▸ Problem to solve: State the number of lines in the records below that contain the string "code", treating uppercase and lowercase letters as distinct. Give only the number.

Stored data
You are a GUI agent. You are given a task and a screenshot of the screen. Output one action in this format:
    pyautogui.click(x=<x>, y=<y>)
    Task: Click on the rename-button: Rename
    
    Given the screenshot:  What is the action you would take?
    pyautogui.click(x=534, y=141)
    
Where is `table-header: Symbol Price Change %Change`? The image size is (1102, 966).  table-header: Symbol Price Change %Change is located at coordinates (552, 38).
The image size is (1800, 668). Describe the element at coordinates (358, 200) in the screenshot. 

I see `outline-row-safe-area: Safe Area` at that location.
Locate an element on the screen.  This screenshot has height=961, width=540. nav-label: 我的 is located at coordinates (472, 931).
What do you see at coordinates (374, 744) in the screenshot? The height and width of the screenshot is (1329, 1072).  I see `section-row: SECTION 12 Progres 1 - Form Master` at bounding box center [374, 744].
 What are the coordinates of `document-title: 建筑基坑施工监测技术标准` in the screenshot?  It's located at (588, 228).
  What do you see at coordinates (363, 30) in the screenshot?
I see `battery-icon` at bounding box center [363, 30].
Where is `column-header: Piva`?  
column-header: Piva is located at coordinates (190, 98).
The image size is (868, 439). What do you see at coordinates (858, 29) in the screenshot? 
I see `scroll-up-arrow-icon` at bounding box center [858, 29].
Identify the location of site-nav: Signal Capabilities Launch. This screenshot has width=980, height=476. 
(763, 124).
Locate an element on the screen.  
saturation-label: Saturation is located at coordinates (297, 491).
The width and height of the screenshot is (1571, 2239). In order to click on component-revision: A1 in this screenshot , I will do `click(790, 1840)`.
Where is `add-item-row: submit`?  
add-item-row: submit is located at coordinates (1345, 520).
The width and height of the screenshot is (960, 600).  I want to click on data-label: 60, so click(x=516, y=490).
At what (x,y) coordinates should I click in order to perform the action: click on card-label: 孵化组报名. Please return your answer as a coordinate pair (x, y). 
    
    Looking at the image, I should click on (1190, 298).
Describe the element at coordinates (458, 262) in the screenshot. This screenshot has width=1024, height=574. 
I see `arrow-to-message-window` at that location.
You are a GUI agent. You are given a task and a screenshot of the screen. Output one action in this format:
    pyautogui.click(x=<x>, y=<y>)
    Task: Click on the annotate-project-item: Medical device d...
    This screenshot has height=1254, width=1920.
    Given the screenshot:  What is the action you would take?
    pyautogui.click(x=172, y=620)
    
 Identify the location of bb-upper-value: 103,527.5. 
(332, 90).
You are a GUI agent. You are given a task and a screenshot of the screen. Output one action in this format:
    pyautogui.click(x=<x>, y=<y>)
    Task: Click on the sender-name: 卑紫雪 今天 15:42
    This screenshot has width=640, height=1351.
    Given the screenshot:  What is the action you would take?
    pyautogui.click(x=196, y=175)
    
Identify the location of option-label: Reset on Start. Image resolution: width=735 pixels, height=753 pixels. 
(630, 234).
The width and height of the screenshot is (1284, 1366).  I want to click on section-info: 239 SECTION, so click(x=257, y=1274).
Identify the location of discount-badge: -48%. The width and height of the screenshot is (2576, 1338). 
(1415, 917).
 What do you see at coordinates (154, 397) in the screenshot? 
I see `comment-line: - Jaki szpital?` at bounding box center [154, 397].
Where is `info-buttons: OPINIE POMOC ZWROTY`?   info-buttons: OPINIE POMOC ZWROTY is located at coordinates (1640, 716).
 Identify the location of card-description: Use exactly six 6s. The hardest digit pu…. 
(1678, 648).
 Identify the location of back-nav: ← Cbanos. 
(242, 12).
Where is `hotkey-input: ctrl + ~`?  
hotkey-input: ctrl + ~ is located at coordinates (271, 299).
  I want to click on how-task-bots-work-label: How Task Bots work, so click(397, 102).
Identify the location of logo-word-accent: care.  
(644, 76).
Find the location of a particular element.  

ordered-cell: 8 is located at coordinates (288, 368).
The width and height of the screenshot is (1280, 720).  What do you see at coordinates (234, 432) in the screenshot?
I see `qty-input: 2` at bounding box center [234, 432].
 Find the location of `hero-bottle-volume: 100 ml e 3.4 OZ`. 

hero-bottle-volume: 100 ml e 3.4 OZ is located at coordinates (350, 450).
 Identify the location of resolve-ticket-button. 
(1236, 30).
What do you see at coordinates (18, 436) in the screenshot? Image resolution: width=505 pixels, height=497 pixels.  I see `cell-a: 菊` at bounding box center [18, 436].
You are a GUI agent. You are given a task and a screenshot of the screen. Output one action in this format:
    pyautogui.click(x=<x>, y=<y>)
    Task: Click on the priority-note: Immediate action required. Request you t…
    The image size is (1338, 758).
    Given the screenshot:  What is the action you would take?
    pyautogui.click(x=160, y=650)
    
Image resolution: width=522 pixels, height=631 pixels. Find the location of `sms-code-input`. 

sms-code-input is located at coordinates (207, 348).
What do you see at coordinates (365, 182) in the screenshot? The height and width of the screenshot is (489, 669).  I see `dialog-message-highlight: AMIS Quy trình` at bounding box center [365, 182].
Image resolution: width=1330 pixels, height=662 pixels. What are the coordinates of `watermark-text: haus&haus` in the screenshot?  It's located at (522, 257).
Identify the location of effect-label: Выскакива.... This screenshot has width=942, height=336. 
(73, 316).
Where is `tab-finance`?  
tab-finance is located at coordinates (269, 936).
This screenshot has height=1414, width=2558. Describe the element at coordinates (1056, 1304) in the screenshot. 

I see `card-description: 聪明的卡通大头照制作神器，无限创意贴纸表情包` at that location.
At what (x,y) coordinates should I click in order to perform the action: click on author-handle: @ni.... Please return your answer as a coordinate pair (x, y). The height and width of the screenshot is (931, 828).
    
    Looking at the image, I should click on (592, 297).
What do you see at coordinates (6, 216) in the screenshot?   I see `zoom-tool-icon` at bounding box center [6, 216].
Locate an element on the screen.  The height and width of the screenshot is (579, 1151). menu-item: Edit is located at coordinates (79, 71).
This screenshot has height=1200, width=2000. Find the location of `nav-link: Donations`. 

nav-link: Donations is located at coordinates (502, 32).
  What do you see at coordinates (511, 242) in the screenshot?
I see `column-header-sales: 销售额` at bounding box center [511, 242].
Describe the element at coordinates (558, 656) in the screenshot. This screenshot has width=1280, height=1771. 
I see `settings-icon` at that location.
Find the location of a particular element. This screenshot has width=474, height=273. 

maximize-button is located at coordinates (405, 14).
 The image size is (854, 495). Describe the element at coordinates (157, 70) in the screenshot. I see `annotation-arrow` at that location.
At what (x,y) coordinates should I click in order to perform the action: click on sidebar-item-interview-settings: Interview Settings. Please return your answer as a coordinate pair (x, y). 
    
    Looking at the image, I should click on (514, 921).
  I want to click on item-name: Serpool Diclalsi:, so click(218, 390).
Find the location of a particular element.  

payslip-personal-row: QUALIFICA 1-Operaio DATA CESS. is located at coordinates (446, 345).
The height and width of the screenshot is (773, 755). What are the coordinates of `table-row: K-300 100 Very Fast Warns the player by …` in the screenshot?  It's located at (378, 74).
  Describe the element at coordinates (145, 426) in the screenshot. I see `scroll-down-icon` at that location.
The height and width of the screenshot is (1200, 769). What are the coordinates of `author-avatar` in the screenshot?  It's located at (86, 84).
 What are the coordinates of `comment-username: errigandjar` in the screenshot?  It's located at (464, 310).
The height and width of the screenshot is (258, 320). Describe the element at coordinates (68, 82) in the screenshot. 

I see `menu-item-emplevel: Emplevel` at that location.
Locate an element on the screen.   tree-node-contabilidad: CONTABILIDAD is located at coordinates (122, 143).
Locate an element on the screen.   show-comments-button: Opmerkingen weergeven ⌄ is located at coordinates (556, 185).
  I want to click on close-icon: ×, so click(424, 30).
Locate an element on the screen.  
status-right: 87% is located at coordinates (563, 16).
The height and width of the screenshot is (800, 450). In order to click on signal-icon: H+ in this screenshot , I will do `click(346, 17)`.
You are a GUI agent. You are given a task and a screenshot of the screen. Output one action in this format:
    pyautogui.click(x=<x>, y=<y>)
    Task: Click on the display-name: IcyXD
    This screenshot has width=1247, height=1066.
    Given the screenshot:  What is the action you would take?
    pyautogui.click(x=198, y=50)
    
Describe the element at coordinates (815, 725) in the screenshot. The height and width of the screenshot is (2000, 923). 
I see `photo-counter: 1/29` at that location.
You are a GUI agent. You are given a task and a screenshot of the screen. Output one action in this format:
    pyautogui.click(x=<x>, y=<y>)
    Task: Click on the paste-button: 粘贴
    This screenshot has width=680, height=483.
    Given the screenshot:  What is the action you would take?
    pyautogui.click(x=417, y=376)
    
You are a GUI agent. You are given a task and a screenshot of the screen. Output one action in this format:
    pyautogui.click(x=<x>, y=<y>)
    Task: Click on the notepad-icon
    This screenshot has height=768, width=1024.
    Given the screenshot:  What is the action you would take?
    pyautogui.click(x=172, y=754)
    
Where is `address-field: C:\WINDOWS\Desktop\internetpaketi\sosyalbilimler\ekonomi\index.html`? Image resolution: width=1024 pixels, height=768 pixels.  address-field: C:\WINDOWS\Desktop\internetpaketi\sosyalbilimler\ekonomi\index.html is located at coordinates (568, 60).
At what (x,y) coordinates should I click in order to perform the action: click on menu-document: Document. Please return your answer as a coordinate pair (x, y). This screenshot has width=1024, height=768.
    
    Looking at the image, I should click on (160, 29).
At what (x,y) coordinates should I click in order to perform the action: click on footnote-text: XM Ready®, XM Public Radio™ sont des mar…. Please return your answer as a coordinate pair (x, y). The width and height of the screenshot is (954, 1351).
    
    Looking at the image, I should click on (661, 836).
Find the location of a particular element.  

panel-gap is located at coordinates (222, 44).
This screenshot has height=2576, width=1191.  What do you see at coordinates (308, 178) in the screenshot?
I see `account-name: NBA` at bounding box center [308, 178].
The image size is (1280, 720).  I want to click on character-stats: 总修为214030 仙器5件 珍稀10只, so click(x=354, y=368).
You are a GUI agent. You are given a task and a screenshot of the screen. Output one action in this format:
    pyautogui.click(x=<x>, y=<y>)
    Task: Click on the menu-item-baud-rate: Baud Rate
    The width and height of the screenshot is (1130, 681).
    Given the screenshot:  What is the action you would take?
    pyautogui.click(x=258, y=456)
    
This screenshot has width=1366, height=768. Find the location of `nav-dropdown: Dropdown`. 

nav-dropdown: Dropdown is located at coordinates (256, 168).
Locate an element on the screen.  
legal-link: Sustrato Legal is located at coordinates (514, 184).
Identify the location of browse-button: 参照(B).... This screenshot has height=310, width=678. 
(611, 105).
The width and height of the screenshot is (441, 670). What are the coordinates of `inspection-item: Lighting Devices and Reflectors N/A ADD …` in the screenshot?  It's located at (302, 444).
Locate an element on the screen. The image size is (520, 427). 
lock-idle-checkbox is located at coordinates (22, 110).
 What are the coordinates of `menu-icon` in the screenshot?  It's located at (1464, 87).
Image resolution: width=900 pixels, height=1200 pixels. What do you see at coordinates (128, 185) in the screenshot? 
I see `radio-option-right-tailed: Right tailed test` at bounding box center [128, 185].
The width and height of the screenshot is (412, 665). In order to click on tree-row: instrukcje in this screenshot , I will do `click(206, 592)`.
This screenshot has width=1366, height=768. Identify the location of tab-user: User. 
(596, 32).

▸ Exercise response: 2